Para ela, a relação da água com o seu trabalho é de pura inspiração, memória, ancestralidade e vida. "Não ando só, porque quando me movimento, trago nos punhos e nos sonhos a vontade de honrar meus ancestrais e a dura vida que viveram para eu ter chegado aqui”, justifica.

Em uma das letras cantadas em suas apresentações com o grupo, ela deixa bem clara essa relação."Eu não sou linha, não sou reta, não sou fria, sou latina, tropical da mata, sou noite, sou rio barrento, seresta de sapo, cigarra que canta, matinta desterrando tabaco, Iara mergulhando Igarapé" 

(Tropical da Mata - Letra e interpretação minha, Carimbó Cobra Venenosa).

Como mulher amazônica, a artista afirma reivindicar poeticamente um pseudônimo identitário "pretÍndia". “Preta da cidade e índia da floresta, por alusão à história negada referentes ao sangue indígena e negro que nos habita e não temos a precisão por uma série de crimes que dizimaram povos negros e indígenas na Amazônia. Sou Cobra Venenosa também poeticamente ligada à essa noção de que posso até ser selvagem, mas não dócil, porque uma Cobra Venenosa só ataca quando é violentada ou coagida em seu território”, explica.

Priscila destaca ainda que mais do que nunca é preciso defender essa fonte de inspiração em todas as vertentes da arte. “Enxergo com muita preocupação a intensidade  da destruição que tem acontecido na Amazônia nas últimas décadas. Preocupação por mim mesma, pelos meus ancestrais e pelas novas gerações. Não existe vida sem água potável, não existe vida sem comida limpa de agrotóxicos, não existe vida sem proteção dos territórios dos povos originários. É muito triste que hoje existam crianças e idosos em áreas contaminadas vivendo doentes e sem dignidade de vida. É muito triste saber que muitas vezes os grandes culpados não são devidamente punidos pelos crimes ambientais cometidos. Mais triste ainda é ver ativistas e lideranças serem mortos em número cada vez maior e a maior parte dos crimes permanecem impunes, sem condenação dos mandantes”, resume. 

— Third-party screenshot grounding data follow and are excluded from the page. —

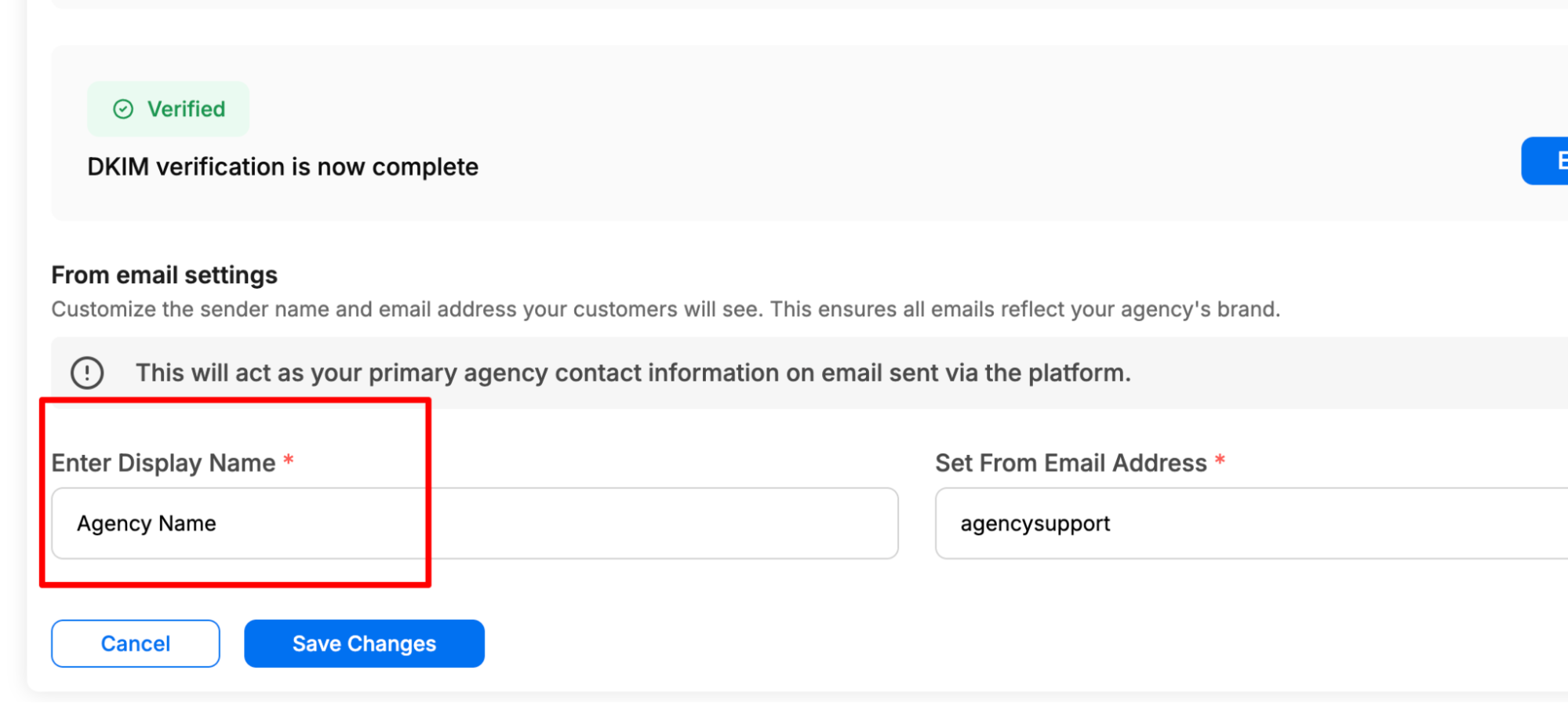
Task: Click the Customize the sender name description text
Action: (x=666, y=309)
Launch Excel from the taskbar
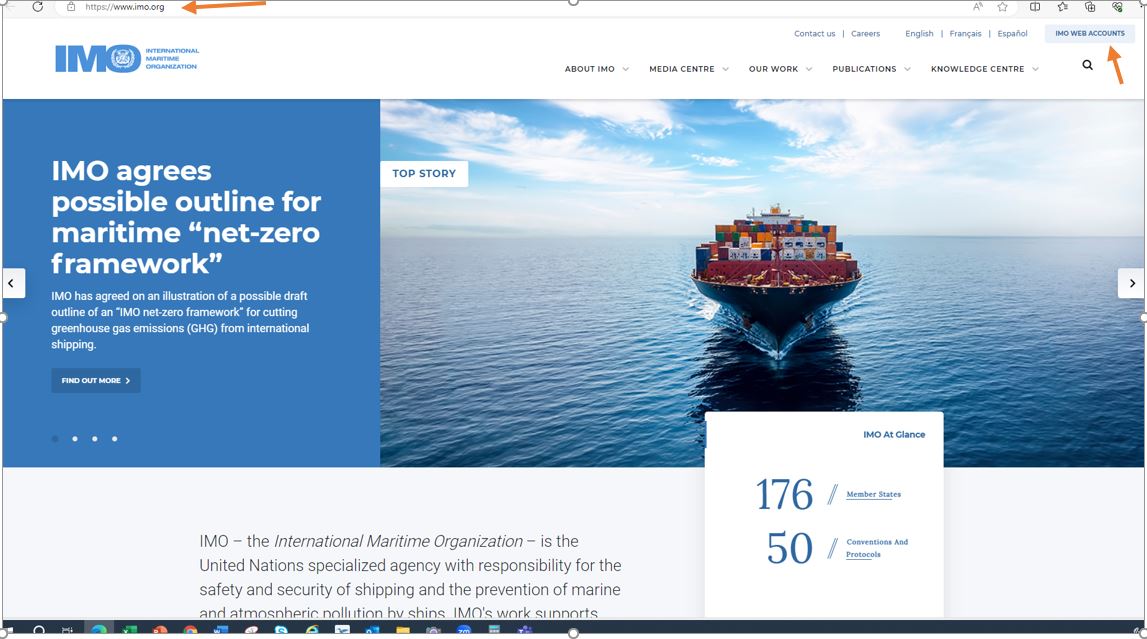Viewport: 1147px width, 639px height. 128,630
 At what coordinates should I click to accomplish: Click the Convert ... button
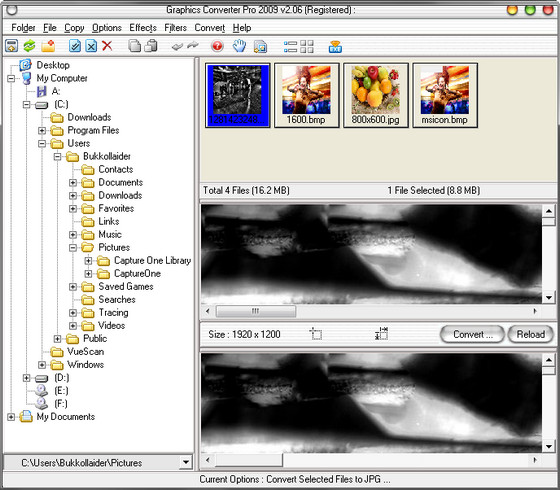pyautogui.click(x=472, y=334)
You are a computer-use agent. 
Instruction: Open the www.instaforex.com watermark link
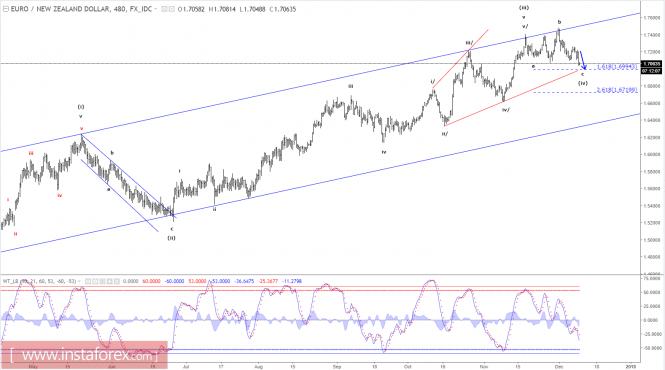pyautogui.click(x=84, y=355)
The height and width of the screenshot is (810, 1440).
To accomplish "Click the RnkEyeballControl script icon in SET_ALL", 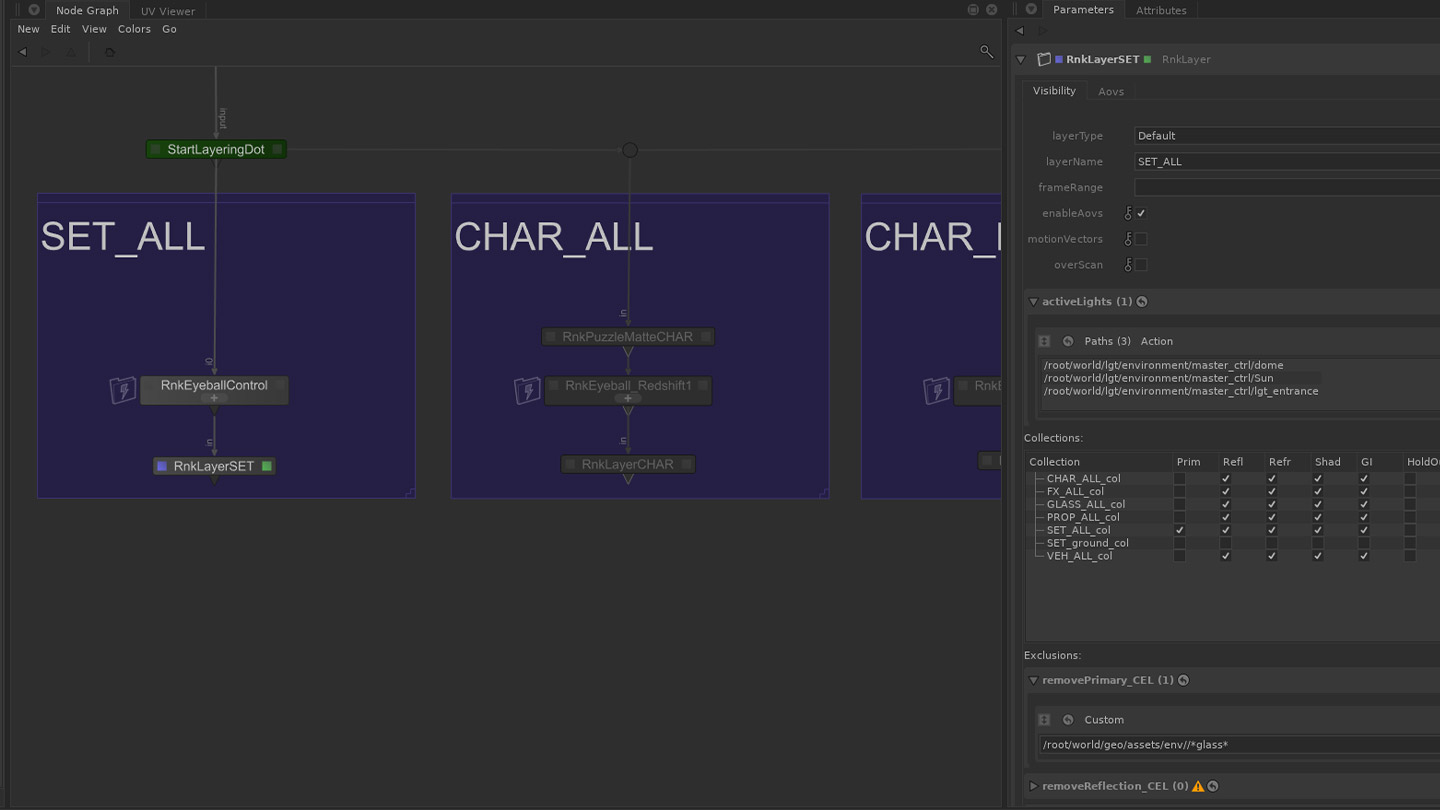I will click(x=123, y=390).
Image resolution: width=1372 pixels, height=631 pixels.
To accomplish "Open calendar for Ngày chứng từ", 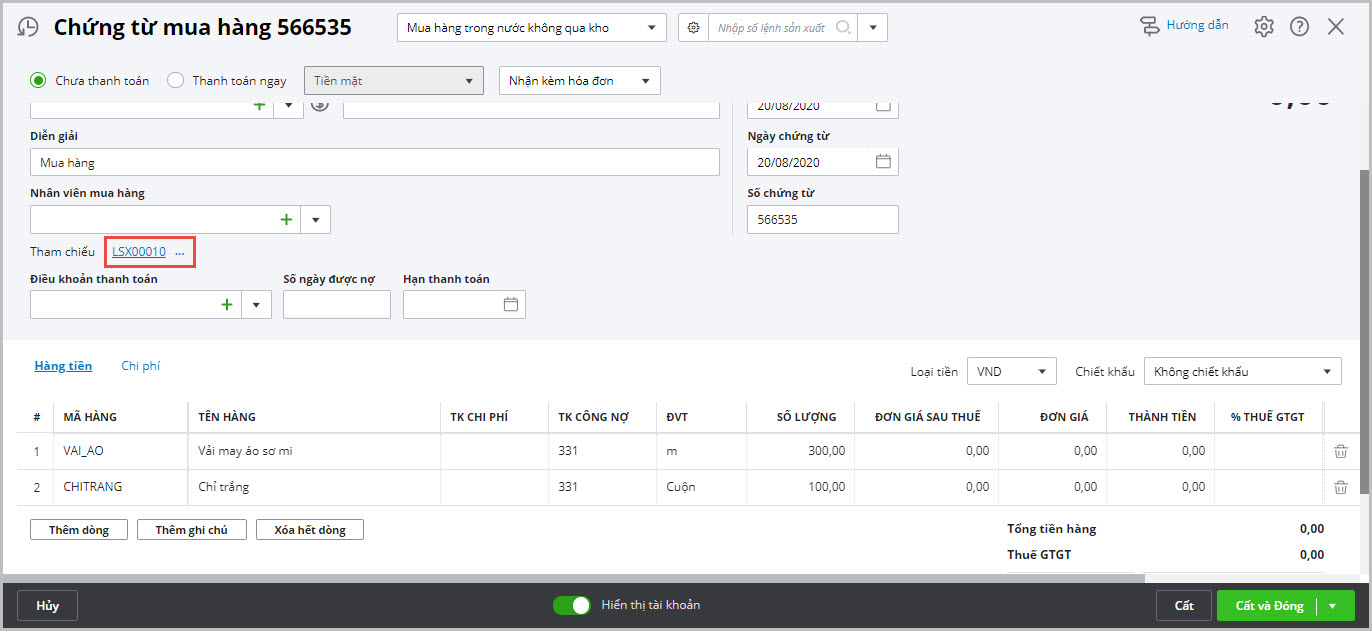I will coord(882,162).
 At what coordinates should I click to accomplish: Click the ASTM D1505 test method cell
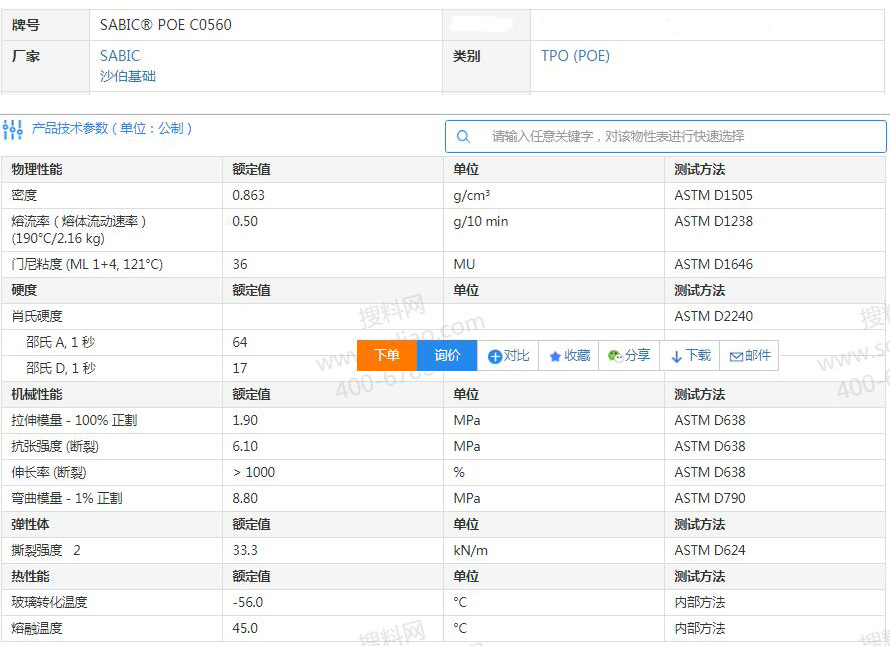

A produtora audiovisual e fotógrafa, Natalia Costa desenvolve o projeto Rio Beirinhos que busca documentar a vida e o cotidiano das comunidades ribeirinhas Combu, Bragança, São Caetano de Odivelas, Caraparu, Curuçá e Tracuateua. O projeto foi iniciado em 2019, e reúne fotografias que mostram a relação das pessoas que vivem nesses locais com o rio. “Comecei com a ideia do rio, que é o que representa os Rio Beirinhos, eu quis fazer uma analogia entre os ribeirinhos que são aquelas pessoas que vivem às margens dos rios com o próprio rio”, explicou ela durante a apresentação do projeto.

Em todas essas obras a água é usada em bem mais do que como cenário, mas também como elemento vivo e essencial para o desenvolvimento da arte e da cultura.